- _Task details_
The entries are to be repeated in full, without any change.

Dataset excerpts
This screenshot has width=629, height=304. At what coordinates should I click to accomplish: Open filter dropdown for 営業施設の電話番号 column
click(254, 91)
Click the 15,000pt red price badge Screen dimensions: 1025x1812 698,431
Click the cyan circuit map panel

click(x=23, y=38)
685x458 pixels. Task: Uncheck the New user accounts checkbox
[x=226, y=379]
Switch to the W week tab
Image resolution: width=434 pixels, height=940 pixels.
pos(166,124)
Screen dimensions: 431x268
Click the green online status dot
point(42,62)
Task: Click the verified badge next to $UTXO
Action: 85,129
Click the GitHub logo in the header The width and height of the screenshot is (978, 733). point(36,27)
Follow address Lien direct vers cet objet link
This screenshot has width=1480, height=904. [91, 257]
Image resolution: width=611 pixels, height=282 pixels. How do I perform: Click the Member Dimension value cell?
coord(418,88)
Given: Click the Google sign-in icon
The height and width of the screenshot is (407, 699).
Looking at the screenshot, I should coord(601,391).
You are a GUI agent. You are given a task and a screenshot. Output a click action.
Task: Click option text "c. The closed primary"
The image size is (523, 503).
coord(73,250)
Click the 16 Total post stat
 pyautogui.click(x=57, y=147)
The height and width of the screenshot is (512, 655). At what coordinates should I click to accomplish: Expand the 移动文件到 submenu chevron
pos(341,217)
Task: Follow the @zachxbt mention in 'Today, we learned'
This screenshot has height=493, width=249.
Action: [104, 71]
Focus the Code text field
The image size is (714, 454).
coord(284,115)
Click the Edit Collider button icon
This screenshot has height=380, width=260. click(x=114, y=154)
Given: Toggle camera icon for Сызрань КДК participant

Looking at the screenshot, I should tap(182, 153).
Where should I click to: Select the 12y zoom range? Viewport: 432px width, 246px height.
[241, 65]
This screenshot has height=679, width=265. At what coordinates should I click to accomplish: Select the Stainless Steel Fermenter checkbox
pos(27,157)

- _Solution to the exercise_
This screenshot has width=629, height=304. At what coordinates should I click to accomplish: Open filter dropdown for 営業施設の電話番号 column
click(254, 91)
Click the 15,000pt red price badge Screen dimensions: 1025x1812 698,431
Click the cyan circuit map panel

click(x=23, y=38)
685x458 pixels. Task: Uncheck the New user accounts checkbox
[x=226, y=379]
Switch to the W week tab
Image resolution: width=434 pixels, height=940 pixels.
pos(166,124)
Screen dimensions: 431x268
Click the green online status dot
point(42,62)
Task: Click the verified badge next to $UTXO
Action: 85,129
Click the GitHub logo in the header The width and height of the screenshot is (978, 733). point(36,27)
Follow address Lien direct vers cet objet link
This screenshot has width=1480, height=904. [91, 257]
Image resolution: width=611 pixels, height=282 pixels. How do I perform: Click the Member Dimension value cell?
coord(418,88)
Given: Click the Google sign-in icon
The height and width of the screenshot is (407, 699).
Looking at the screenshot, I should coord(601,391).
You are a GUI agent. You are given a task and a screenshot. Output a click action.
Task: Click option text "c. The closed primary"
The image size is (523, 503).
coord(73,250)
Click the 16 Total post stat
 pyautogui.click(x=57, y=147)
The height and width of the screenshot is (512, 655). At what coordinates should I click to accomplish: Expand the 移动文件到 submenu chevron
pos(341,217)
Task: Follow the @zachxbt mention in 'Today, we learned'
This screenshot has height=493, width=249.
Action: [104, 71]
Focus the Code text field
The image size is (714, 454).
coord(284,115)
Click the Edit Collider button icon
This screenshot has height=380, width=260. click(x=114, y=154)
Given: Toggle camera icon for Сызрань КДК participant

Looking at the screenshot, I should tap(182, 153).
Where should I click to: Select the 12y zoom range? Viewport: 432px width, 246px height.
[241, 65]
This screenshot has height=679, width=265. At what coordinates should I click to accomplish: Select the Stainless Steel Fermenter checkbox
pos(27,157)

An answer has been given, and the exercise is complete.